- Theatrical release poster
- Hangul: 장군의 아들 2
- Hanja: 將軍의 아들 2
- RR: Janggunui adeul 2
- MR: Changgunŭi adŭl 2
- Directed by: Im Kwon-taek
- Written by: Hong Song-yu
- Produced by: Lee Tae-won
- Starring: Park Sang-min Lee Il-jae
- Cinematography: Jung Il-sung
- Edited by: Park Gok-ji Park Sun-duk
- Music by: Shin Pyong-ha
- Distributed by: Taehung Pictures
- Release date: July 20, 1991;
- Running time: 103 minutes
- Country: South Korea
- Languages: Korean Japanese

= General's Son II =

General's Son II, also known as The General's Son II or Son of a General II, is a 1991 South Korean crime film directed by Im Kwon-taek.

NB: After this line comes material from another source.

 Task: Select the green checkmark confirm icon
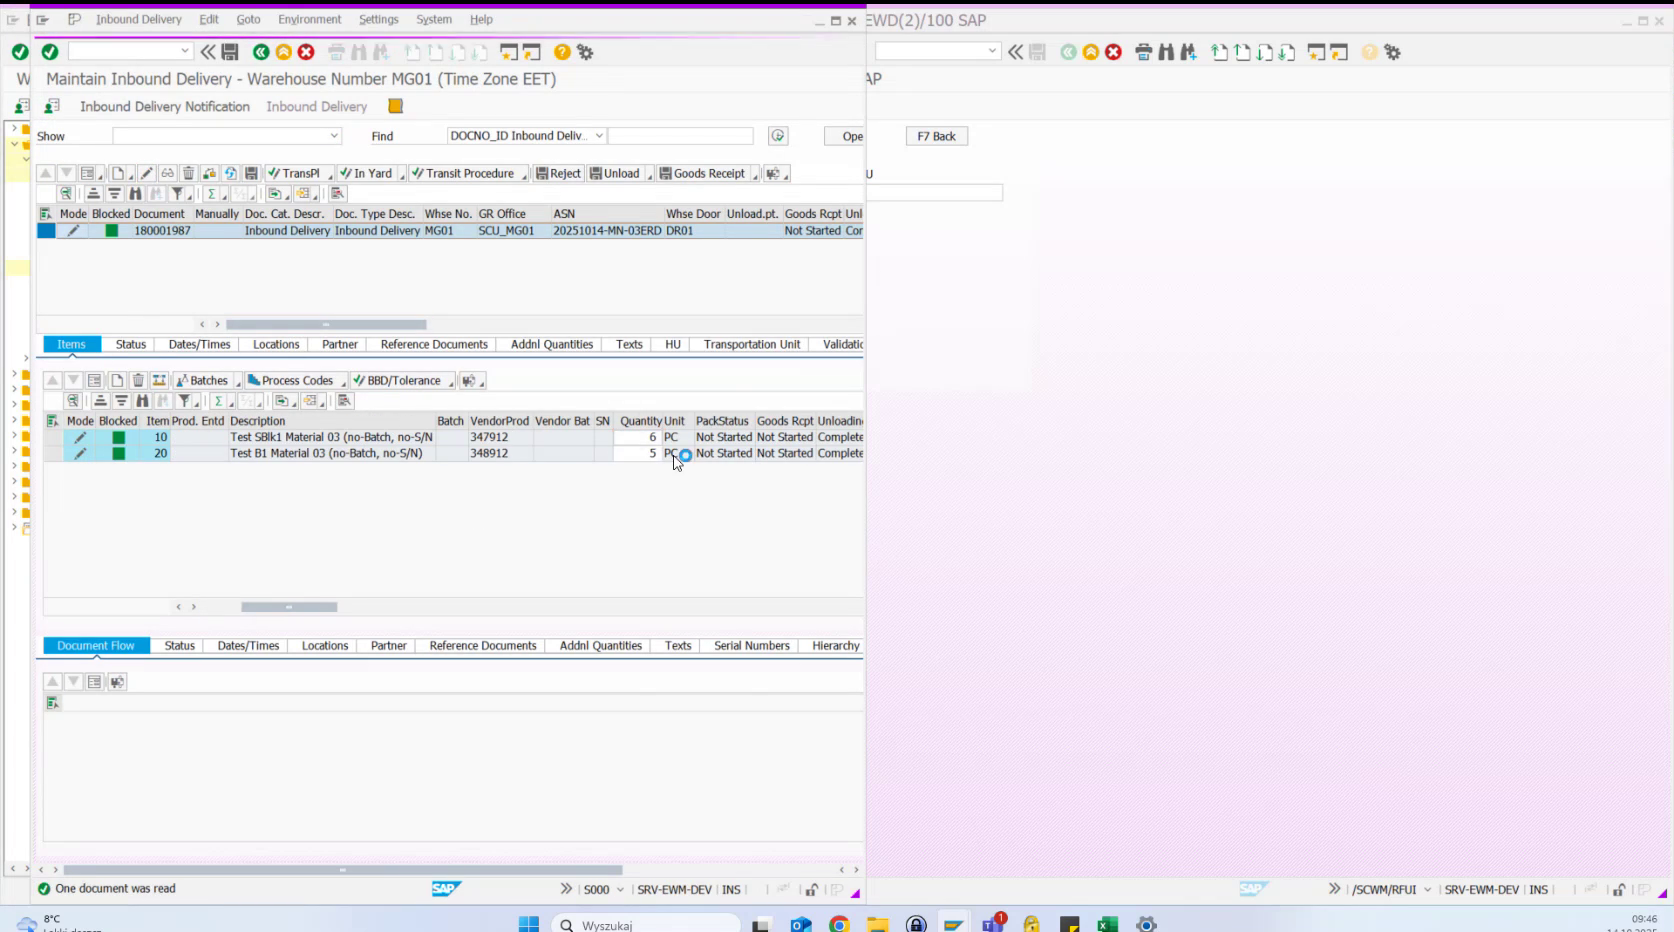pos(50,52)
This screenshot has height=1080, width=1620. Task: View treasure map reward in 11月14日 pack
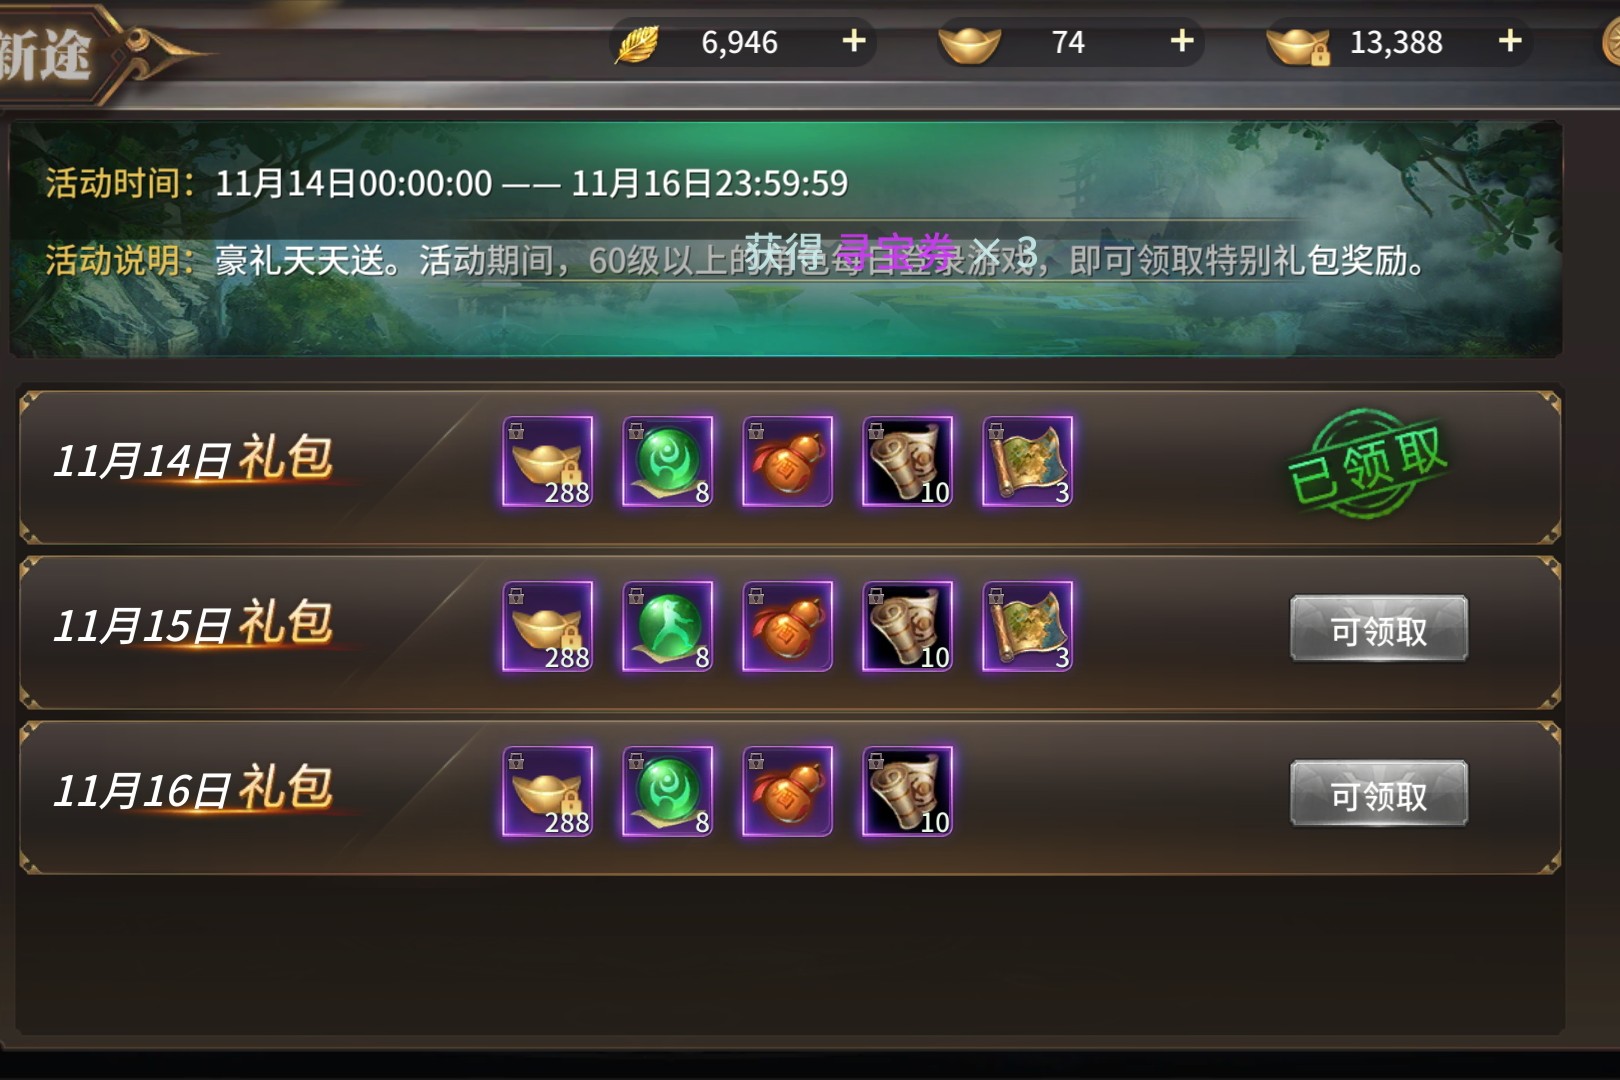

The second film in Im's General's Son trilogy, it stars Park Sang-min as Kim Du-han, a gangster during the Japanese occupation of Korea.

==Cast==
- Park Sang-min as Kim Du-han
- Lee Il-jae
- Song Chae-hwan
- Shin Hyun-joon
- Bae Mi-hyang

==Release==
General's Son II was one of the top 10 highest-grossing films in Seoul in 1992.